Refuge | Bonheiden, Belgium | 2021
[NWLND]

The Refuge is inserted in a landscaped garden of a single-family house deep in Flanders’ suburban landscape. After the existing house was rebuilt, the surrounding landscape was unkempt resulting in a wild and untamed site.
The house sits on a raised plinth, which elevates the ground floor from the wild context, giving a sense of monumentality to the existing villa in contrast to the surrounding green.

The site was restructured by positioning the Refuge in the centre of the garden according to the double-axis system of the Villa and the bent parcel boundaries of the site. Surrounding the pool house, a set of landscape elements were carefully planted: a filter pond, patio, bicycle shed, and storage room. The Refuge includes a swimming pond with an etching studio. It is a concrete container with precise openings that frame the landscape. A circular arch holds the space together. The landscape design grows out of this and complements the building. A circular ‘hortus conclusus’ is created that completes the shape of the cut-out from the roof plate. The circle is used as a visual language for the abstracted version of a clearing in the forest. Every frame that arises throughout the space engages in a dialogue with the existing house and nature.
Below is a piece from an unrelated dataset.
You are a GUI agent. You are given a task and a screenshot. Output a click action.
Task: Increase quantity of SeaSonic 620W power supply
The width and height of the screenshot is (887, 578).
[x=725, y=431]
The Refuge is positioned as a link to the garden. Like the house, it is an element on a new sand-coloured concrete path from the street to the yoga platform. The red robust concrete shell stands in soft contrast to the complementary green surroundings. The red is a nuance of the existing house and the new landscape elements in the same deep red brick. The large sliding window in the refuge is in line with the house and divides the pavilion into a hard exterior and a soft, isolated interior. All metal elements that emerge from the landscape have the same purple-red colour as the joinery: lighting poles, gates, and kitchen garden areas. The interior cladding is made of the formwork panels of the concrete works into which the red pigment has been soaked, directly reused. The nuance between concrete and plyw​​ood is minimal. Text description by the architects.